> **Aim of the task**: Transcribe every entry word for word.
━━━━━━━━━━━━━━━━━━━━━━━━━━━━━━
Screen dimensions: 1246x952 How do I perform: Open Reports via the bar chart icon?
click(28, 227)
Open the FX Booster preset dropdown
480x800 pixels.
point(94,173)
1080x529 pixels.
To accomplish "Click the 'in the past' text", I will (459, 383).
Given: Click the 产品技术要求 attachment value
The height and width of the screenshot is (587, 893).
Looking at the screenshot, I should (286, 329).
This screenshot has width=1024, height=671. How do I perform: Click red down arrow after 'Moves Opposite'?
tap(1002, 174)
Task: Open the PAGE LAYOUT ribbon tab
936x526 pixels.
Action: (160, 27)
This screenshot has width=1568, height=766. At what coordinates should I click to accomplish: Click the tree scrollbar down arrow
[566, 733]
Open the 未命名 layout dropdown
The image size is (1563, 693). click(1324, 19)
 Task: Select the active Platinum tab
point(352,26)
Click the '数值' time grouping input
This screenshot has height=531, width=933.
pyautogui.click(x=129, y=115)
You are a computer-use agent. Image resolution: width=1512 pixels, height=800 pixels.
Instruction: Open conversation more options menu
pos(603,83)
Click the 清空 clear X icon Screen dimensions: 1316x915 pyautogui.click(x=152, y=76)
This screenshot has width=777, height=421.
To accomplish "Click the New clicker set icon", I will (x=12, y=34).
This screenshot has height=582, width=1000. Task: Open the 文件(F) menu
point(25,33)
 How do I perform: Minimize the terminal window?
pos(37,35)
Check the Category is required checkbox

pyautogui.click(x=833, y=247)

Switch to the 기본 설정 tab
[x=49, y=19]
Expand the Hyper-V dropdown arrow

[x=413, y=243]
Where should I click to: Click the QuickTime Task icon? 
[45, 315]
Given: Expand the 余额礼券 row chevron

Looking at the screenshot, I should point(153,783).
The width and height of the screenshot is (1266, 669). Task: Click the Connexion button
━━━━━━━━━━━━━━━━━━━━━━━━━━━━━━
> **Exercise result**:
Screen dimensions: 1246x952 How do I perform: Open Reports via the bar chart icon?
click(28, 227)
Open the FX Booster preset dropdown
480x800 pixels.
point(94,173)
1080x529 pixels.
To accomplish "Click the 'in the past' text", I will (459, 383).
Given: Click the 产品技术要求 attachment value
The height and width of the screenshot is (587, 893).
Looking at the screenshot, I should (286, 329).
This screenshot has width=1024, height=671. How do I perform: Click red down arrow after 'Moves Opposite'?
tap(1002, 174)
Task: Open the PAGE LAYOUT ribbon tab
936x526 pixels.
Action: (160, 27)
This screenshot has width=1568, height=766. At what coordinates should I click to accomplish: Click the tree scrollbar down arrow
[566, 733]
Open the 未命名 layout dropdown
The image size is (1563, 693). click(1324, 19)
 Task: Select the active Platinum tab
point(352,26)
Click the '数值' time grouping input
This screenshot has height=531, width=933.
pyautogui.click(x=129, y=115)
You are a computer-use agent. Image resolution: width=1512 pixels, height=800 pixels.
Instruction: Open conversation more options menu
pos(603,83)
Click the 清空 clear X icon Screen dimensions: 1316x915 pyautogui.click(x=152, y=76)
This screenshot has width=777, height=421.
To accomplish "Click the New clicker set icon", I will (x=12, y=34).
This screenshot has height=582, width=1000. Task: Open the 文件(F) menu
point(25,33)
 How do I perform: Minimize the terminal window?
pos(37,35)
Check the Category is required checkbox

pyautogui.click(x=833, y=247)

Switch to the 기본 설정 tab
[x=49, y=19]
Expand the Hyper-V dropdown arrow

[x=413, y=243]
Where should I click to: Click the QuickTime Task icon? 
[45, 315]
Given: Expand the 余额礼券 row chevron

Looking at the screenshot, I should point(153,783).
The width and height of the screenshot is (1266, 669). Task: Click the Connexion button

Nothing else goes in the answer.